Por mais duro que seja de admitir, quem faz concessões excessivas não dá o valor devido ao seu próprio trabalho, e quem não valoriza seu próprio trabalho, não pode cobrar a valorização dos outros. O psicólogo clínico está habituado a trabalhar sozinho em seu consultório. Por isso, ele acaba se tornando individualista. Acredita que o único interessado em seu trabalho é ele mesmo, e não percebe que o interesse pelo trabalho de seu colega também pode despertar o interesse dele pelo seu, e que uma classe de profissionais unidos e interessados no trabalho uns dos outros aprende a ter mais auto-estima, produz mais e desperta, naturalmente, o interesse das pessoas em geral. O psicólogo perde a consciência do valor daquilo que faz, e por isso se torna submisso e omisso.

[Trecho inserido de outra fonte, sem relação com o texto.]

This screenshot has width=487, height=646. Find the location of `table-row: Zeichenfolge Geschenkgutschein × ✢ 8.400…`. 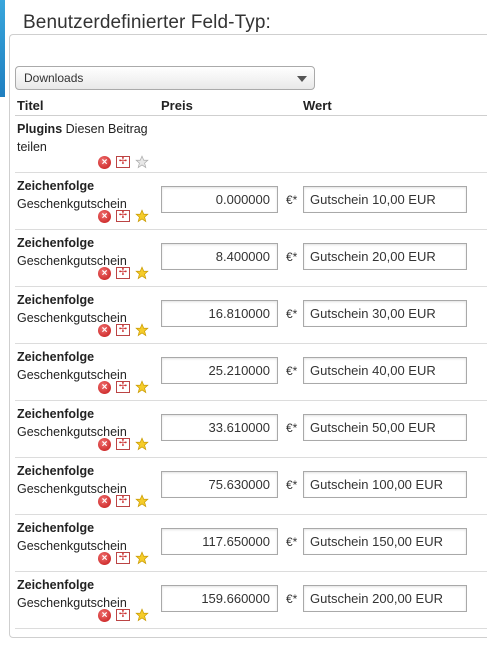

table-row: Zeichenfolge Geschenkgutschein × ✢ 8.400… is located at coordinates (251, 258).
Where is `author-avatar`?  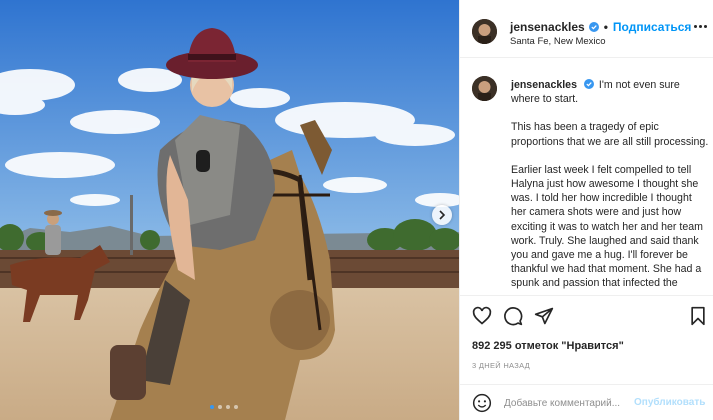
author-avatar is located at coordinates (484, 32).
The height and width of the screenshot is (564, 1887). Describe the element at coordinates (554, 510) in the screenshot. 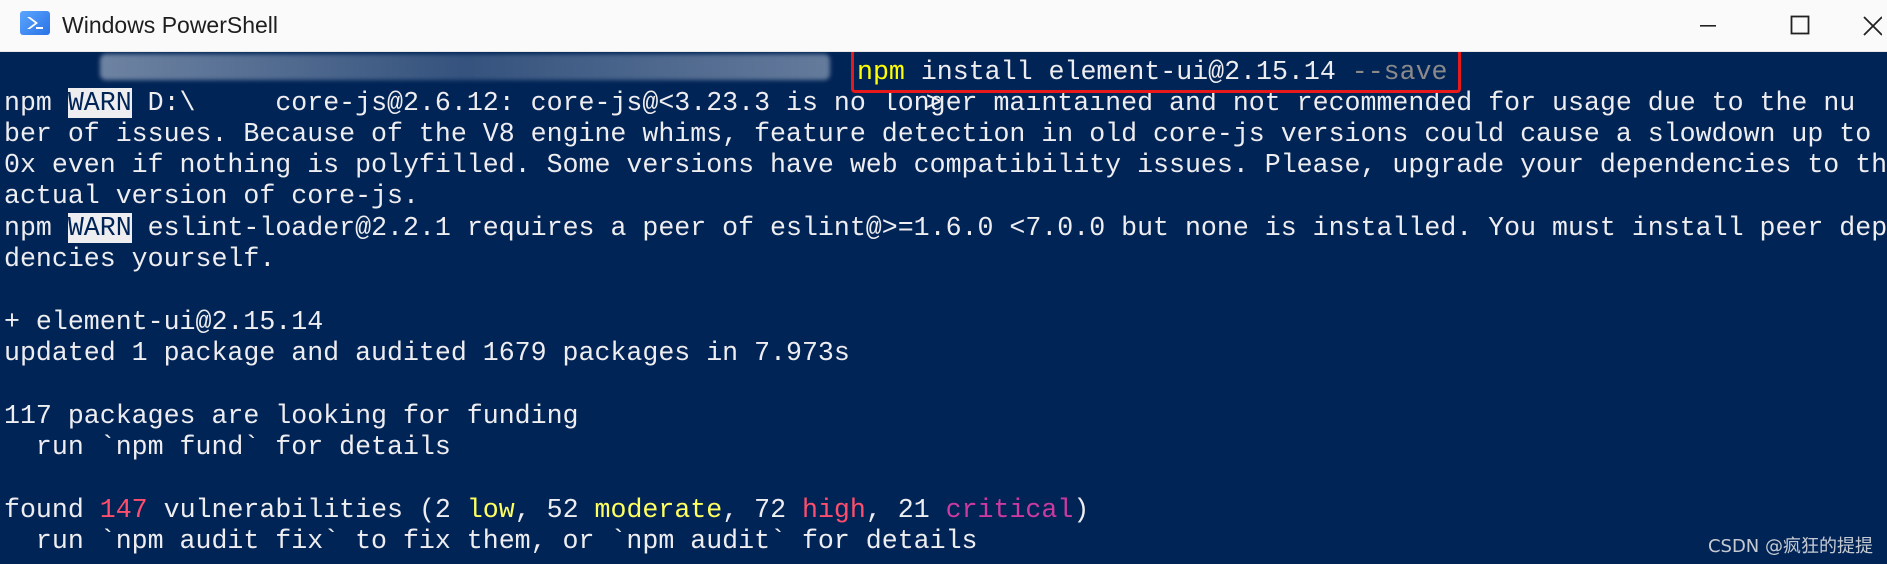

I see `vuln-sep: , 52` at that location.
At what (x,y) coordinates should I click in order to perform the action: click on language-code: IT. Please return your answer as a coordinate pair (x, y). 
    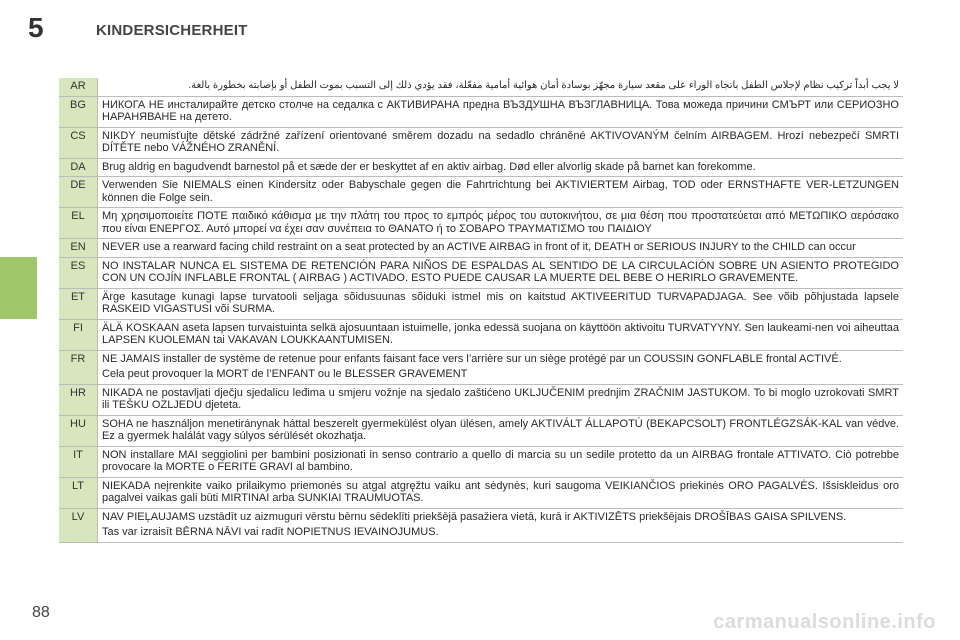
    Looking at the image, I should click on (78, 462).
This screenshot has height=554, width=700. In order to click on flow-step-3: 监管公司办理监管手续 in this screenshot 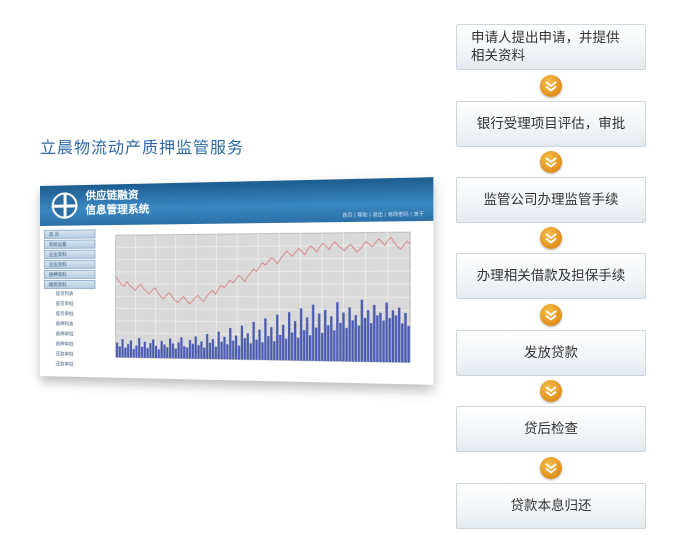, I will do `click(551, 200)`.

A Psicologia Clínica no Brasil precisa ser um meio de vida e não apenas um modo de vida. Se quisermos mudar essa situação de forma favorável para os profissionais, devemos nos unir e lutar muito por isso. E o psicólogo clínico brasileiro tem sistematicamente se prendido às migalhas, com medo de perder o pouco que tem. Nesses tantos anos de profissão, houve poucos progressos, apesar das campanhas do CFP dizerem o contrário. Se continuarmos presos às migalhas, jamais partilharemos a mesma posição e reconhecimento das profissões de saúde mais valorizadas pela sociedade. Sendo que a sociedade como um todo, se beneficiará muito com estas mudanças possíveis e necessárias, ao reconhecer e se dedicar a promoção de seu bem estar e sua saúde, entre outras áreas da saúde, através também da psicologia.
*O texto é baseado em experiência profissional pessoal e alguns casos conhecidos, em clínicas. Peço desculpas por qualquer generalização negativa que tenha havido sobre qualquer categoria.